JESI – L’untore dell’Hiv Claudio Pinti, condannato a 16 anni e 8 mesi per omicidio volontario aggravato e lesioni personali gravissime, è stato scarcerato ed è a regime di arresti domiciliari per potersi curare. Da sette mesi. La donna che coraggiosamente lo ha denunciato, permettendo alla Procura di aprire un’inchiesta e di arrestarlo, Romina Scaloni, lo ha saputo per caso. Ed è sconvolta.
«Mi ha inflitto un virus mortale, con premeditazione. Voleva uccidermi, come ha fatto con Giovanna Gorini, la sua compagna e madre di sua figlia… Lo sapevo in carcere, condannato a 16 anni e 8 mesi, invece scopro per caso che è fuori, a casa sua, che potrei trovarmelo davanti. Sono ripiombata nell’incubo».
Romina Scaloni il 4 maggio 2017 ha scoperto di essere stata contagiata dall’Hiv trasmesso da Claudio Pinti, 42 anni. L’uomo era sieropositivo dal 2007 ma ebbe rapporti con decine di donne senza avvertirle della malattia mortale. Contagiò anche Giovanna Gorini, che morì nel 2017 per una patologia riconducibile all’Hiv non curato poiché Pinti, con le sue teorie negazioniste, non voleva curarsi spingendo anche la compagna a non farlo. Quella data, “4 maggio” è il titolo del libro autobiografico con cui Romina Scaloni racconta la sua storia con l’untore, la data in cui la sua vita è cambiata.
Romina, come ha scoperto che Pinti è ai domiciliari?
«L’ho scoperto per caso, qualche giorno fa, durante la presentazione del mio libro a Falconara.
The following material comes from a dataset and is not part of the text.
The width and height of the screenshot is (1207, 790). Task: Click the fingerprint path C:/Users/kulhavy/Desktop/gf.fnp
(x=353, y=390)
Mi ha avvicinata un conoscente, dicendo che lo aveva visto all’ospedale di Torrette».
Come ha reagito a quella notizia?
«Non ci potevo credere, lo sapevo in carcere…infatti gli ho risposto che doveva averlo scambiato per qualcun altro, non era possibile».
Invece era così, da sette mesi.
«Assurdo. Inaccettabile. Il mio avvocato Alessandro Scaloni a cui l’ho riferito, ha fatto delle ricerche. Effettivamente era stato scarcerato e da sette mesi sta ai domiciliari per un aggravamento delle condizioni. Assurdo. Quando me lo ha detto sono stata malissimo. Non ci volevo credere, non ho dormito per 3 notti, ho gli incubi ».
Ora come sta?
«Sto male anche ora, mi sento tradita e abbandonata dalle istituzioni. Sapere che quel demonio è tornato a casa, mi ha restituito un dolore che avevo cercato di rielaborare con tanta fatica. Ho dovuto spendere di tasca mia per essere aiutata da un professionista terapeuta, abbiamo fatto un lavoro molto intenso. So che certe ferite sono indelebili e ci dovrò fare i conti per sempre. Ma adesso questo non lo posso accettare».
Quale la sua paura più grande adesso?
«Di trovarmelo di fronte poiché periodicamente mi sottopongo a visite nel reparto di Malattie Infettive a Torrette, dove si cura anche lui. Chi mi tutela? Potrei incontrarlo. Non so come reagirei onestamente…».
Cosa prova?
«Tanta rabbia. Non mi sento tutelata come vittima, anzi. Il paradosso è che un detenuto ai domiciliari può andare a curarsi da solo, senza scorta. Dunque potrebbe scappare, potrebbe venire a cercarmi per vendicarsi che l’ho denunciato. La legge prevede che con una condanna definitiva le vittime non vengano avvisate di una scarcerazione del loro carnefice. Scandaloso».
Cosa le fa più rabbia?
«Che abbia i miei stessi diritti. Non ci credo che si è aggravato. E non mi importa, negava il virus no? Perché adesso vuole curarsi, quando non ha dato la possibilità a Giovanna di farlo, portandola alla morte? Non può avere i miei stessi diritti».
Oggi si sente diversa da prima del 2017?
«Mi sono accorta in extremis di essere stata contagiata. L’infezione aveva intaccato il rene, se lo avessi scoperto più tardi avrei potuto avere danni irreparabili, sarei stata costretta a fare la dialisi. La vecchia Romina è morta. Sono dovuta rinascere diversa, ricostruita anche grazie alla vicinanza di mio figlio, del mio avvocato e delle mie persone care che oggi non accettano di vedermi così, sempre senza pace. Non perdono lui e le persone vicine a lui che sapevano e hanno taciuto, lasciando che la nostra storia andasse avanti. È un incubo…sarò libera solo quando morirà».